Weiter kein Frieden in Belfast

Auch in der fünften Nacht in Folge Eskalationen zwischen Demonstranten und Polizei

Unruhen in Belfast. © Bild: REUTERS/Cathal McNaughton

Auch in der fünften Nacht in Folge haben sich Polizei und Demonstranten in der nordirischen Hauptstadt Belfast gewaltsame Auseinandersetzungen geliefert. Die Polizei sei am Montagabend mit Ziegeln, Brandsätzen, Farbbomben und Feuerwerkskörpern attackiert worden, berichteten britische Medien. Sie setzte daraufhin Wasserwerfer und Gummigeschoße gegen die aufgebrachten Demonstranten ein.

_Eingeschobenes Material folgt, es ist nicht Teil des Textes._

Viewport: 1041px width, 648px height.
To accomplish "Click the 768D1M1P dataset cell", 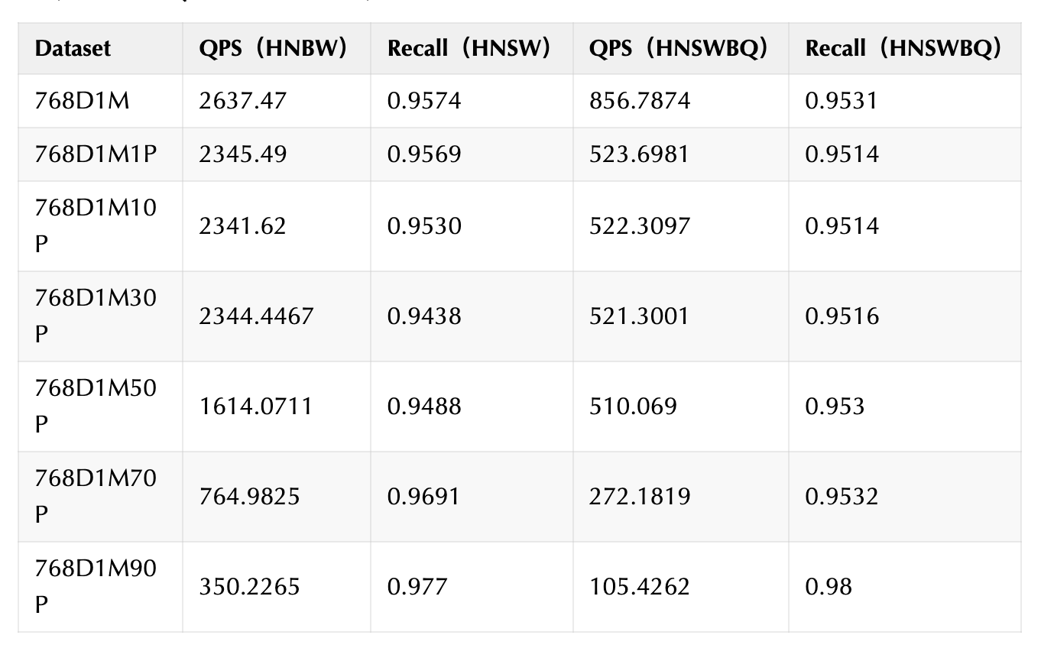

Rund tausend Menschen protestierten zunächst friedlich vor dem Rathaus, während der Stadtrat erstmals wieder seit seinem umstrittenen Flaggen-Beschluss tagte. Zu den neuerlichen Ausschreitungen kam es, als rund 250 pro-britische Protestanten auf dem Rückweg vom Rathaus auf katholischen Republikaner stießen. Die Polizei versuchte, beide Gruppen auseinanderzuhalten. Auf die Beamten auf der Newtownards Road hagelte es Steine und Brandsätze.

Die pro-britischen Demonstranten hätten eine Barrikade errichtet und angezündet. Es habe vier Festnahmen gegeben. Gegen 22.00 Uhr Ortszeit sei wieder Ruhe eingekehrt, berichtete die Nachrichtenagentur PA.

Streit um britische Flagge

Die Proteste im zu Großbritannien gehörenden Nordteil der irischen Insel richten sich gegen eine Entscheidung des von pro-irischen Politikern dominierten Stadtrats von Belfast vom 3. Dezember, die britische Flagge nicht mehr jeden Tag auf öffentlichen Gebäuden wie dem Rathaus wehen zu lassen, sondern nur noch an wenigen Tagen im Jahr. Dagegen wehren sich pro-britische Protestanten, die eine Loslösung von Großbritannien befürchten und darin ein zu großes Zugeständnis an die nach einem vereinten Irland strebenden katholischen Republikaner sehen. Die ständige britische Flagge auf dem Rathaus ist eine 100 Jahre alten Tradition.

Kein Ansprechpartner, keine Forderungen

Beratungen von Politikern und Kirchenvertretern darüber, wie die Gewalt gestoppt werden könnte, waren bisher erfolglos. Robin Newton von der protestantischen Democratic Unionist Party (DUP) rief zu Besonnenheit auf. "Wir müssen einen Weg finden, um da herauszukommen, aber wie wir das machen, weiß ich nicht", sagte er und verwies darauf, dass von den Demonstranten keine klaren Forderungen erhoben würden. Michael Copeland von der ebenfalls protestantischen Ulster Unionist Party (UUP) sagte, es gebe unter den Demonstranten keinen Ansprechpartner.

Tägliche Ausschreitungen

Polizeichef Matt Baggott warf der paramilitärischen Ulster Volunteer Force vor, die Gewalt zu steuern. Bereits seit Donnerstag hatte es in den Nächten in Belfast Ausschreitungen mit teils mehreren hundert Demonstranten gegeben. Nach Angaben der Polizei wurden bisher mehr als 50 Beamte verletzt, zudem gab es 70 Festnahmen. Einige Beamte berichteten, sie seien von Demonstranten unter Beschuss genommen worden. Ein 38-jähriger Mann wurde darum wegen des Verdachts auf versuchten Mord festgenommen.